Special thanks to Para Bellum for providing the model in this review. If you want to get 10% off and support Goonhammer you can make your Conquest purchase by clicking here. You’ll also need to enter code “goonhammer” at checkout.
Three Weaver Courts Crann Guardians about to drop the sickest rap album of the year. Credit: Rachel/Para Bellum
These are fantastic treemen… but I have some complaints.
First, let’s talk about the positives. The lore is cool: The
Crann Guardians are not Weavers, but trees awakened and inhabited by the gestalt consciousness of dead Weavers. Spooky! This background is reflected somewhat in the models, with symbols of death like bones and animal skulls attached to their bark and distinctly-humanoid spines visible on two of the bodies. Their faces are these weird alien masks with various numbers of eyes, nostrils, and so on. Some are more suggestive of certain animals; some are much more abstract. I’m not sure what they’re based on, but I like them. They remind me of the forest spirit from Princess Mononoke.
Credit: Rachel/Para Bellum
The detail is nice and fairly crisp for a plastic kit. Things get a little mushy in places but not in a way you’d notice once painted. They take drybrushing and Contrast-style paints really well. There weren’t any bad mold lines or gaps worth filling (to me at least, I am quite lazy about these things), and assembly is easy.
Credit: Rachel/Para Bellum
The kit consists of three separate sprues, each building one Guardian. The instructions say there are three possible poses you can make. This is not true. The bodies and legs must go a certain way, but the upper arms, forearms and faces all attach using ball-and-socket joints, so can be mixed and matched for greater variety… but here’s where I get into the negatives. Perhaps the reason the instructions say there are only three possible poses is because that’s the only way the design team could figure out how to make the models rank up on square bases.

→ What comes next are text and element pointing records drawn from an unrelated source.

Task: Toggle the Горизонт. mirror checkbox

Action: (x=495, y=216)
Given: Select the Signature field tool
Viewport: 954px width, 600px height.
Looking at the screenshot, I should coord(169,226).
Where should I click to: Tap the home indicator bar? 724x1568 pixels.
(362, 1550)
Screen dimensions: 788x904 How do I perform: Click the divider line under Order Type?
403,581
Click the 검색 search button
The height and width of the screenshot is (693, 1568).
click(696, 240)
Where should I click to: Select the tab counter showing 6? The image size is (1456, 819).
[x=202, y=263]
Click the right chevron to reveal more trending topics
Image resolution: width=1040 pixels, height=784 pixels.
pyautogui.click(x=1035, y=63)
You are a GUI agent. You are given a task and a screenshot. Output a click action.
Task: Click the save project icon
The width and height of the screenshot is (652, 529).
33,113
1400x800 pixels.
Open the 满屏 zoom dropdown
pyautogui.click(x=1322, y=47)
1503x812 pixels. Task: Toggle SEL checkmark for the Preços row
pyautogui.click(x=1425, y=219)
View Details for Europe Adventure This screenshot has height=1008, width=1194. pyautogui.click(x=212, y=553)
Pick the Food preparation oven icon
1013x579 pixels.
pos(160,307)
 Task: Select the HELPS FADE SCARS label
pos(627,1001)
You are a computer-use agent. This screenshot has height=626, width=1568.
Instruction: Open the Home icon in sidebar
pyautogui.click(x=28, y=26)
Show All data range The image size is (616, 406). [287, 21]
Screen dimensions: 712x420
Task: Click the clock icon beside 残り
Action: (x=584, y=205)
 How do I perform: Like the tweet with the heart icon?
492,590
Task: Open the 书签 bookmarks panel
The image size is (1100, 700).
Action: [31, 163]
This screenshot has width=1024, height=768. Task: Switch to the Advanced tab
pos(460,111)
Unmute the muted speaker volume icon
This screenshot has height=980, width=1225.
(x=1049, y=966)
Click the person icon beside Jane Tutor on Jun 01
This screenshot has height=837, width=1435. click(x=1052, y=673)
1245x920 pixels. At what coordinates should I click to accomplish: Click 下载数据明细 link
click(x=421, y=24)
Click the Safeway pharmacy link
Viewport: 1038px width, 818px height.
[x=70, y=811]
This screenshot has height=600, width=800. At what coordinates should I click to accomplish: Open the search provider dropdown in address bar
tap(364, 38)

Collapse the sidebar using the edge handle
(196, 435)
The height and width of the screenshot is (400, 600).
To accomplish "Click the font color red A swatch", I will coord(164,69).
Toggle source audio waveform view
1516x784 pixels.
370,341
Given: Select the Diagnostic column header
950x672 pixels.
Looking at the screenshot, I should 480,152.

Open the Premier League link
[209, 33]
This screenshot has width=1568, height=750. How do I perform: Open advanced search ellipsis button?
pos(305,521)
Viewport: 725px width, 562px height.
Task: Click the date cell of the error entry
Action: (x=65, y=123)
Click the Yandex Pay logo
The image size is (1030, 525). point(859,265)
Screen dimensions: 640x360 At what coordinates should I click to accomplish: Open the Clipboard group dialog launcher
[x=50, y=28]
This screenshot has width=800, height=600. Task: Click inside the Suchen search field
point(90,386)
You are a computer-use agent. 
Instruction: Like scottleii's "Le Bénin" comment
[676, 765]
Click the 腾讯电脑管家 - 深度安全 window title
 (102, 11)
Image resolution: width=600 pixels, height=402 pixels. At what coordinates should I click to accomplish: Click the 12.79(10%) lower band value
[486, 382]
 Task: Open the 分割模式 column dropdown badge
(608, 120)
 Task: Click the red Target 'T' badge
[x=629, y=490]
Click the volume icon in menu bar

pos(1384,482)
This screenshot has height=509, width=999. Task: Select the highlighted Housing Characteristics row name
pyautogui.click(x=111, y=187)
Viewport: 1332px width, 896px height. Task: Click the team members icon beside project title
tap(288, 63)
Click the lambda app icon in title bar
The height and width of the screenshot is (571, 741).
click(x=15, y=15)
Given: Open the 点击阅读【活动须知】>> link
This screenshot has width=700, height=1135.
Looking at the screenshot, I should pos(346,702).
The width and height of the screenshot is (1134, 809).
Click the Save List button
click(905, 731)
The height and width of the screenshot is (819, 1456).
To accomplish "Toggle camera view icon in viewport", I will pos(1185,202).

Pain, suffering, anger. These fellows simply do not want to form a nice neat battleline! Credit: Rachel/Para Bellum
Seeking diversity, I tried to mix and match arms and faces, and changed the angle of the arms when not doing so. I don’t think this was a mistake as I like the results, and I feel like even if I
had built my guys exactly like the ones on the box I’d still have to play a puzzle every time I put them on the gaming table. They’re just so big and overhang their bases so much. I don’t understand why Para Bellum would design models that seem like a total nuisance to play with in their own game. Maybe that matters less for you, dear reader, but it does annoy me.
Credit: Rachel/Para Bellum
Anyway, apart from my (possibly idiosyncratic) pedantic quibbles, I find these models delightful. You gotta have treemen in a wood elf army, and these are great treemen that feel both traditional and new. I haven’t quite finished painting all of mine yet but I’m excited to do so. Maybe I’ll experiment with some moss effects…
Credit: Rachel/Para Bellum
Crann is Irish for tree, by the way. I’m enjoying the Gaelic names Para Bellum have committed to in the Weavers range, and as these model reviews progress we’ll be getting into some really gnarly stuff that might require pronunciation guides. I’m Scottish so I’ll say farewell for now in Gàidhlig (Scottish Gaelic), not Irish: Mar sin leat an-dràsta!